Cadrage : Un produit maison

Existe-t-il, encore, sous le ciel, quelqu’un qui pourrait faire pire que Sharon par les temps qui courent ?
Probablement, après Pol Pot, Pinochet, Milosevic et une poignée de dirigeants de républiques bananières, les despotes du genre du Premier ministre israélien, qui appartiennent aux bas étages de l’humanité, deviennent de plus en plus rares.
Dans le cas échéant, il y a lieu de s’interroger sur les espaces à partir desquels, le criminel de Jénine, après avoir été celui de Sabra et Chatila et de tant d’autres lieux dans la région , tire sa force et puise ses ressources militaires et politiques. En d’autres termes, comment les massacres des Palestiniens ont pu se produire sans qu’ils puissent engendrer la colère de la population juive, d’abord, avant de voir comment réagiraient les autres peuples à l’étranger ?
Sans paraphraser le dicton qui dit que chaque peuple n’a que le pouvoir qu’il mérite, il y a lieu d’évoquer la fragilité des structures sociales de l’Etat hébreu. Car, à travers son idéologie sioniste, cette entité, telle qu’elle a été conçue et bâtie, jusqu’à maintenant, ne saurait se métamorphoser, d’un jour à l’autre, en un Etat véritablement démocratique, admettant en son sein la diversité idéologique et le pluralisme confessionnel.
Certes, sur le plan formel, les élections existent et sont organisées selon les règles démocratiques.

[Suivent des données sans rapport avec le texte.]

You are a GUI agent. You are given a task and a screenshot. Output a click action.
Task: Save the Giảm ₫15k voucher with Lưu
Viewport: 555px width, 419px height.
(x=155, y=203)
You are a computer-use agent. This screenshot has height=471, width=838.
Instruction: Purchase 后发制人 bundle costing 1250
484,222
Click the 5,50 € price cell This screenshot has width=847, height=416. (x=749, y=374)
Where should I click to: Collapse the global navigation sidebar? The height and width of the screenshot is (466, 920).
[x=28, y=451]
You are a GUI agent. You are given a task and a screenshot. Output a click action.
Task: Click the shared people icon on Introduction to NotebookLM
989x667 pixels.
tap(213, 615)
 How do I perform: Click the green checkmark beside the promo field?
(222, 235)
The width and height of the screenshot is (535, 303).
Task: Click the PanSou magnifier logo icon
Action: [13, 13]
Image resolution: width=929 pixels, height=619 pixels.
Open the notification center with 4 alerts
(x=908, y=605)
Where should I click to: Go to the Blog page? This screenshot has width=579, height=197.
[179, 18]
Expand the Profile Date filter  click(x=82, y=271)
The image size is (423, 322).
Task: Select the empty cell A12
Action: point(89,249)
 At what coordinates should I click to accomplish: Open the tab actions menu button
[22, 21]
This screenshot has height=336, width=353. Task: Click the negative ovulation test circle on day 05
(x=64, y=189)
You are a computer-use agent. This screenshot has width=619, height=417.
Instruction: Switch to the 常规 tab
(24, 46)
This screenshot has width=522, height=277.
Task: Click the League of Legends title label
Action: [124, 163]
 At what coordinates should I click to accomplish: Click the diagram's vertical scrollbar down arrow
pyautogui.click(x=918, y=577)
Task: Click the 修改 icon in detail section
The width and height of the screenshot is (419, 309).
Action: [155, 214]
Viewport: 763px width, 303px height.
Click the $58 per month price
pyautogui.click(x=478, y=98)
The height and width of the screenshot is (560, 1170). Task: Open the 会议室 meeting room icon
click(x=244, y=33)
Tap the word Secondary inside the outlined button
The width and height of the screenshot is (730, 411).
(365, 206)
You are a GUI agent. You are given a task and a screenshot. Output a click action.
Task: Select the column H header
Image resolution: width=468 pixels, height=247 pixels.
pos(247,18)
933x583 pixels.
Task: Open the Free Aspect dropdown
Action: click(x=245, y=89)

En outre, le pluralisme politique est partie prenante de la sphère institutionnelle et de la Knesset. Mais ce pluralisme est de plus en plus réduit à son état embryonnaire, d’autant plus qu’il se fragilise au fur et à mesure que les problèmes grandissent et que les questions identitaires resurgissent.
L’acceptation de l’autre se traduit souvent par une stratégie de transformisme politique, qui n’a d’objectif que d’amener les adversaires et les nationalistes palestiniens (musulmans ou chrétiens) à changer de positions et à se transformer en défenseur de la raison d’Etat. Il est, donc, évident que dans des conditions pareilles, la laïcité, en tant que plate-forme coexistence entre les communautés et de cohabitation des religions, ne saurait résister devant la sclérose et le fanatisme des dirigeants politiques. Socialement, cela s’explique par la consécration d’un tiers du budget de l’Etat à l’institution religieuse juive. Et ce, alors que la quotidienneté sociale se distingue par la primauté des comportements laïcs et le triomphe grandissant du mercantilisme économique.
Certes, au vu du haut degré de métissage de sa population et les propositions de paix qui lui ont été faites par les Arabes de la Palestine et des pays voisins et en raison du soutien, dont il dispose sur le plan international, l’Etat d’Israël aurait pu constituer une oasis démocratique dans le Proche-Orient et une véritable technopole régionale. Mais à l’instar de tous les envahisseurs et les forces d’occupation, devant le déclenchement des crises, les flux d’émigration s’accélère, laissant la machine militaire face à sa responsabilité « d’épuration ethnique ». Même l’attachement primitif à la terre et à la propriété n’est pas encore enracinée dans le pays, et ce, alors que la propagande chantant les bienfaits de la terre promise n’a jamais cessé. Ce n’est, donc, nullement une question d’individus, dont il s’agit, mais de tout un système, qui croit encore aux options révolues de la terre brûlée.